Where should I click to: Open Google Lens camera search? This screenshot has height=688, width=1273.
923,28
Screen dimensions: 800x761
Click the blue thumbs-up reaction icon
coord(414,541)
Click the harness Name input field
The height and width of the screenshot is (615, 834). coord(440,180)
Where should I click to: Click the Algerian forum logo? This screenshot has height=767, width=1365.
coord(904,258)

--

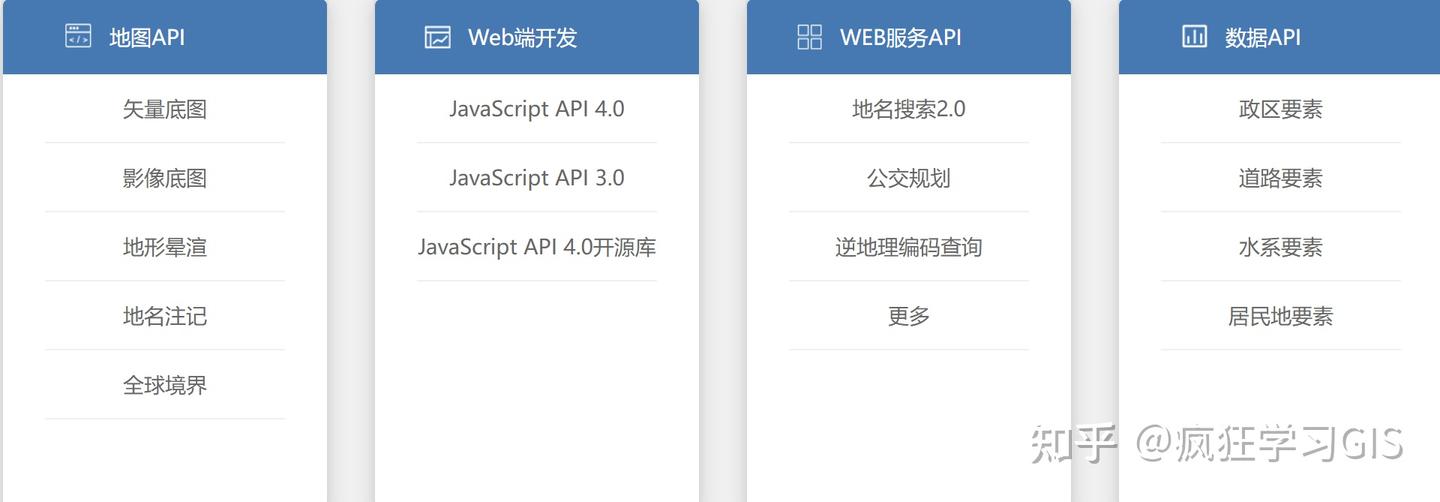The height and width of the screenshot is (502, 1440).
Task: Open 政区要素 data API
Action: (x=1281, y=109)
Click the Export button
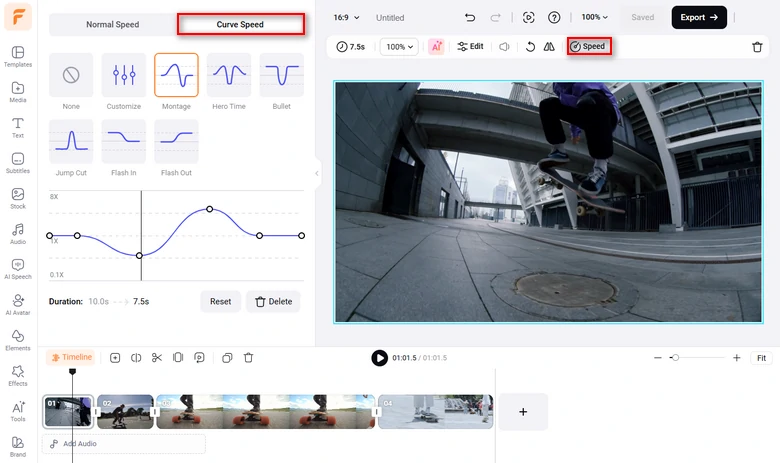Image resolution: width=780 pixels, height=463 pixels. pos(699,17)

==

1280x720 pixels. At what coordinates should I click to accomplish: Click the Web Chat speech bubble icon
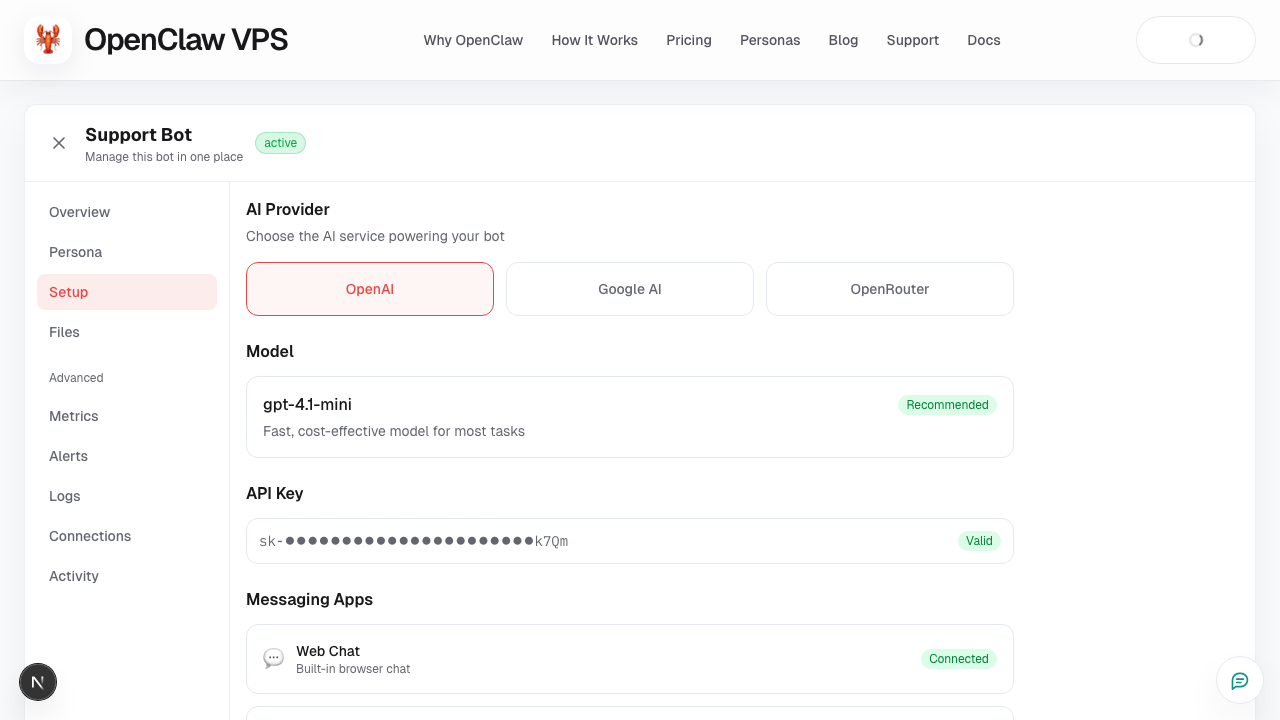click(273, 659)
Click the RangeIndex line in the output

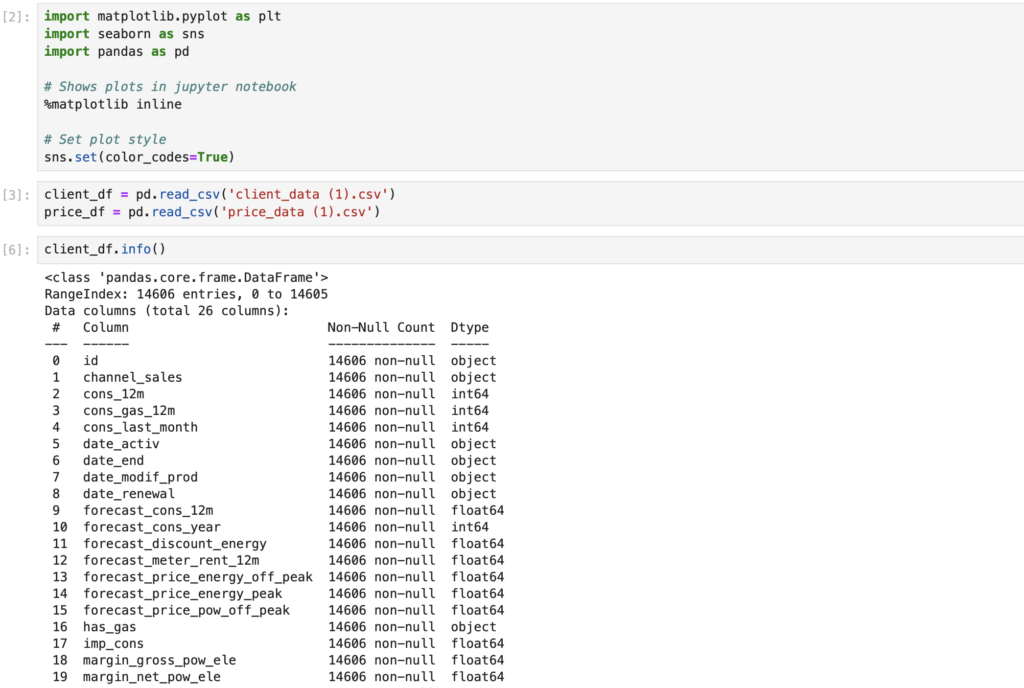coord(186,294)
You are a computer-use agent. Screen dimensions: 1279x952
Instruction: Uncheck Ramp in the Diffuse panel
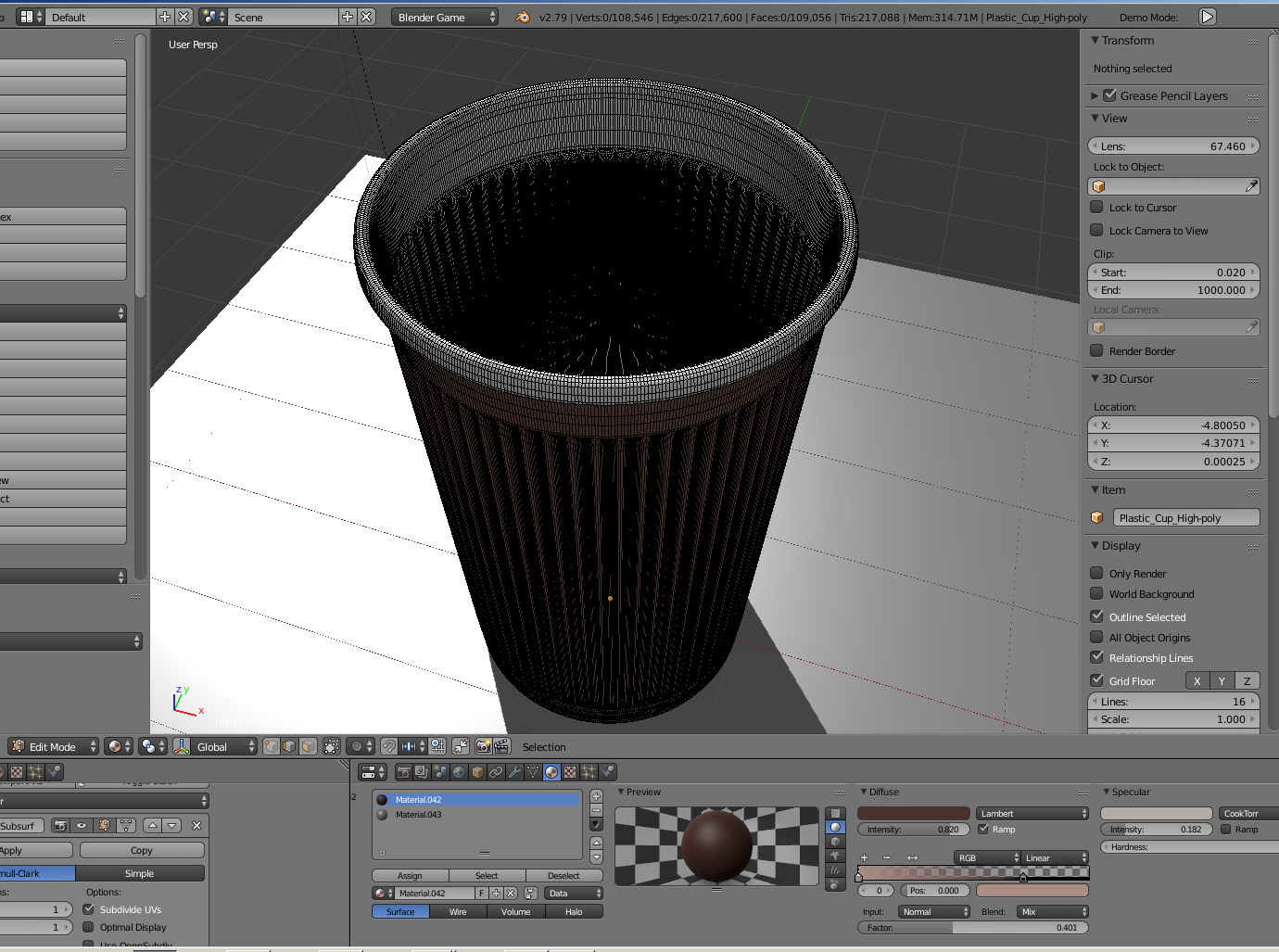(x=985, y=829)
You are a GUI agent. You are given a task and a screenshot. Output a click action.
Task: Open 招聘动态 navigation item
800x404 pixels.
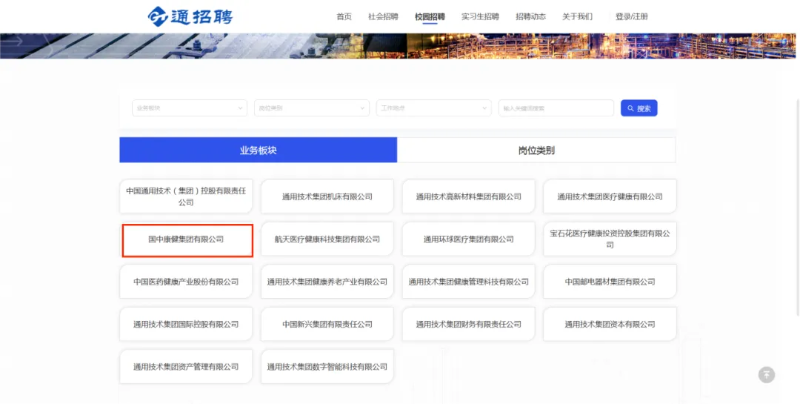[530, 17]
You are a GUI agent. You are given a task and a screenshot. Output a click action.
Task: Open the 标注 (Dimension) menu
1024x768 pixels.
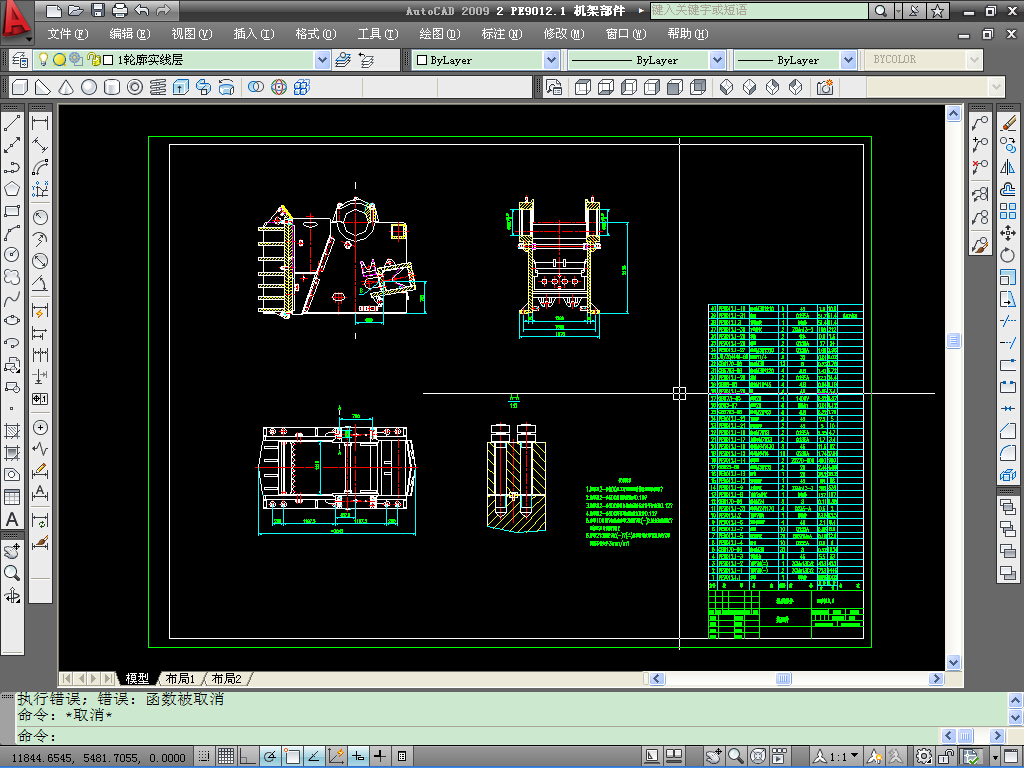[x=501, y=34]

AIM OF THE EXERCISE:
Scan the entries above and show each line that contains the word "dimensions".

SOLUTION TO THIS EXERCISE:
Screen dimensions: 800x761
You are a computer-use agent. Screen dimensions: 1279x952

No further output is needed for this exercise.